Start of SUPPLIED RECORDS
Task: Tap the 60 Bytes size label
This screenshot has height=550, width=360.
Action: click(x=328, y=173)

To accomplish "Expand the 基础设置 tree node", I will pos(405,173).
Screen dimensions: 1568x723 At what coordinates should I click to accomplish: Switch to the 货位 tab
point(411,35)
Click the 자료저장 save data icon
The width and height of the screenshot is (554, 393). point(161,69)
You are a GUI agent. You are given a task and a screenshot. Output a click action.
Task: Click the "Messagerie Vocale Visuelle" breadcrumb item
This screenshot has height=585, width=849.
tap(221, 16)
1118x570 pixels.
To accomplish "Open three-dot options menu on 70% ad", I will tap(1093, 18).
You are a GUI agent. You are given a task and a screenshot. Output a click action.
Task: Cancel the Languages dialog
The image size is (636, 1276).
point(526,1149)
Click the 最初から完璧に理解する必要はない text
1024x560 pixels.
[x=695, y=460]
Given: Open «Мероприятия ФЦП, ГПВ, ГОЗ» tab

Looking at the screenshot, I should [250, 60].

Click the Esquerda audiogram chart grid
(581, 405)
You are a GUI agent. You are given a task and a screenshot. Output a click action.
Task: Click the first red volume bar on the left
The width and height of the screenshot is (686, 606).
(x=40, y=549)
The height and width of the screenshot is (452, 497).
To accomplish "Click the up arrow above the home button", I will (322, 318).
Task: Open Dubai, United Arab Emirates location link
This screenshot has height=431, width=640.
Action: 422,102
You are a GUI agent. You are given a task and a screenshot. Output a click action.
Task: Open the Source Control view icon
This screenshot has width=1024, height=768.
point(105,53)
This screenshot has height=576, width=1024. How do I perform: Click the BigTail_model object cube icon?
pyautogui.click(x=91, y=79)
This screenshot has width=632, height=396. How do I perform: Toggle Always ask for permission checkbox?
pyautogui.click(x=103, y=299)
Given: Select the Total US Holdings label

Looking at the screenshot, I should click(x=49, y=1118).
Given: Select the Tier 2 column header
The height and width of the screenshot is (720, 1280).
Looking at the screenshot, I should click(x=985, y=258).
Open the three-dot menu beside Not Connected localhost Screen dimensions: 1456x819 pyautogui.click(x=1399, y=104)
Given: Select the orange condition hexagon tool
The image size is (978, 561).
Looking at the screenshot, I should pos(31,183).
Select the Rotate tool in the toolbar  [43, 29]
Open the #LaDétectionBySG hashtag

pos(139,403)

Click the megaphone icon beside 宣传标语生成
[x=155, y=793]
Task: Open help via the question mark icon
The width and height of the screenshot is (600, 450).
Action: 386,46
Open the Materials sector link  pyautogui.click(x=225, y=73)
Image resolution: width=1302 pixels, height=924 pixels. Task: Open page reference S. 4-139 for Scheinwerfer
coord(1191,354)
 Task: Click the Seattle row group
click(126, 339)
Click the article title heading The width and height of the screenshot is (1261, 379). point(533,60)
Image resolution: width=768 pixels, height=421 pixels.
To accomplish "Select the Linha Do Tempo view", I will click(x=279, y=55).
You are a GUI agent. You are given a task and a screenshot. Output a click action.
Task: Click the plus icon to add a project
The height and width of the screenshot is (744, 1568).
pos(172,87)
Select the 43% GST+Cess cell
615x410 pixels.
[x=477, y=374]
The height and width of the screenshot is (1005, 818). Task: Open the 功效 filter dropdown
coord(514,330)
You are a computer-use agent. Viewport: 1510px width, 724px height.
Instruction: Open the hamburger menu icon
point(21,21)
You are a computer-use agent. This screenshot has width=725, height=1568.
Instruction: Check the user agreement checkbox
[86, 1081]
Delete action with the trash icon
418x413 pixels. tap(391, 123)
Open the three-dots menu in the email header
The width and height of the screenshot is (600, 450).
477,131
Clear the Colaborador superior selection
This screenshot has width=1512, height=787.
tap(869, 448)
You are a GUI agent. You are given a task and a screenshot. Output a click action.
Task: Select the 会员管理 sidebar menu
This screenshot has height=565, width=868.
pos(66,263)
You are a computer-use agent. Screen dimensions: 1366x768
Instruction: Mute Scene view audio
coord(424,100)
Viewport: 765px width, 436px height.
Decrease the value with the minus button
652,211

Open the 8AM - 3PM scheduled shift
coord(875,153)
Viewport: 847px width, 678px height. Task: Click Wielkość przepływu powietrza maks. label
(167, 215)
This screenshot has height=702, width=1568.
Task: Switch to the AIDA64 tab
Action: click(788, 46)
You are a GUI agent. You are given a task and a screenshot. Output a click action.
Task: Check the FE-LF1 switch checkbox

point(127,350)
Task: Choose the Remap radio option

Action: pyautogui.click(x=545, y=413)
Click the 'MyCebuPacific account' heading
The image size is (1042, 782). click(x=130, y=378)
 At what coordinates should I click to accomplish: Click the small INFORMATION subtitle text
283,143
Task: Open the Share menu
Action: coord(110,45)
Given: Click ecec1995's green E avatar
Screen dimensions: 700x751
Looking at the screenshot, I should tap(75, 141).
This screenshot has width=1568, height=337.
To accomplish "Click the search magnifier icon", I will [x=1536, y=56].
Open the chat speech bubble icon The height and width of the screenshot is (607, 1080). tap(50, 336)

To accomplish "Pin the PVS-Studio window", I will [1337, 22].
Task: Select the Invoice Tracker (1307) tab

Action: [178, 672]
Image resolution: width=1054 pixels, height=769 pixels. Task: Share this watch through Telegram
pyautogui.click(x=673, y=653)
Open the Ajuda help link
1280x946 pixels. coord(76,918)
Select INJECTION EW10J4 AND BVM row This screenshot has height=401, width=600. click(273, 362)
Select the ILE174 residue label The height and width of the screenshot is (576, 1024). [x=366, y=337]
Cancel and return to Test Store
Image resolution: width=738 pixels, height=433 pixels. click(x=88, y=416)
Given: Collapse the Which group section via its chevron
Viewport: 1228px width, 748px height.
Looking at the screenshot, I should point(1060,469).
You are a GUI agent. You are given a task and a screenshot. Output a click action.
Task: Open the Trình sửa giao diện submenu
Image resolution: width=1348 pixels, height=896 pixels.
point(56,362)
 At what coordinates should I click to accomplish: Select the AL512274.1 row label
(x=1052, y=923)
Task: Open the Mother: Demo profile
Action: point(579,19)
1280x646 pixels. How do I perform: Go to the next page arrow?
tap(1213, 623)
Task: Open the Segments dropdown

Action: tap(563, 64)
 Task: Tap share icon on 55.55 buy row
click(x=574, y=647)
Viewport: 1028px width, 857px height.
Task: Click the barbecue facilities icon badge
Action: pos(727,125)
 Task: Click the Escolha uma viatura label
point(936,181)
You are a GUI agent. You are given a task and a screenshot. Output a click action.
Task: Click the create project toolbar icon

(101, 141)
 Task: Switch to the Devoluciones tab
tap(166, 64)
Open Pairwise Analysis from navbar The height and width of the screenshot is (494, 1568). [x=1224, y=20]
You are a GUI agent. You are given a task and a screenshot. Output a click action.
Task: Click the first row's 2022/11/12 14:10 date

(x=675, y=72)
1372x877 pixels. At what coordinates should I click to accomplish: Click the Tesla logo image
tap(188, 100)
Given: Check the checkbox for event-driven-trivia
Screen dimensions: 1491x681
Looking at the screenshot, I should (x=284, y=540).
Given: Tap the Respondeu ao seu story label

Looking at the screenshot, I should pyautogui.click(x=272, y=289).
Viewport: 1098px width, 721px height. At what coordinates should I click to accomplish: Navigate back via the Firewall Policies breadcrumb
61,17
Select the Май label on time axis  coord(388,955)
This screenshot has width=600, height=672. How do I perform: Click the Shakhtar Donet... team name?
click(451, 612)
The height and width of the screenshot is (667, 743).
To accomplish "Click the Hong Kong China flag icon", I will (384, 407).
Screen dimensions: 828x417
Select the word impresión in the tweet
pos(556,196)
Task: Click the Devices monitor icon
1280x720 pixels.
End of SUPPLIED RECORDS
• _PROBLEM DETAILS_
Among the lines of the material, some contain the string "header". State how many, and nothing more.

• _YOUR RESPONSE_
2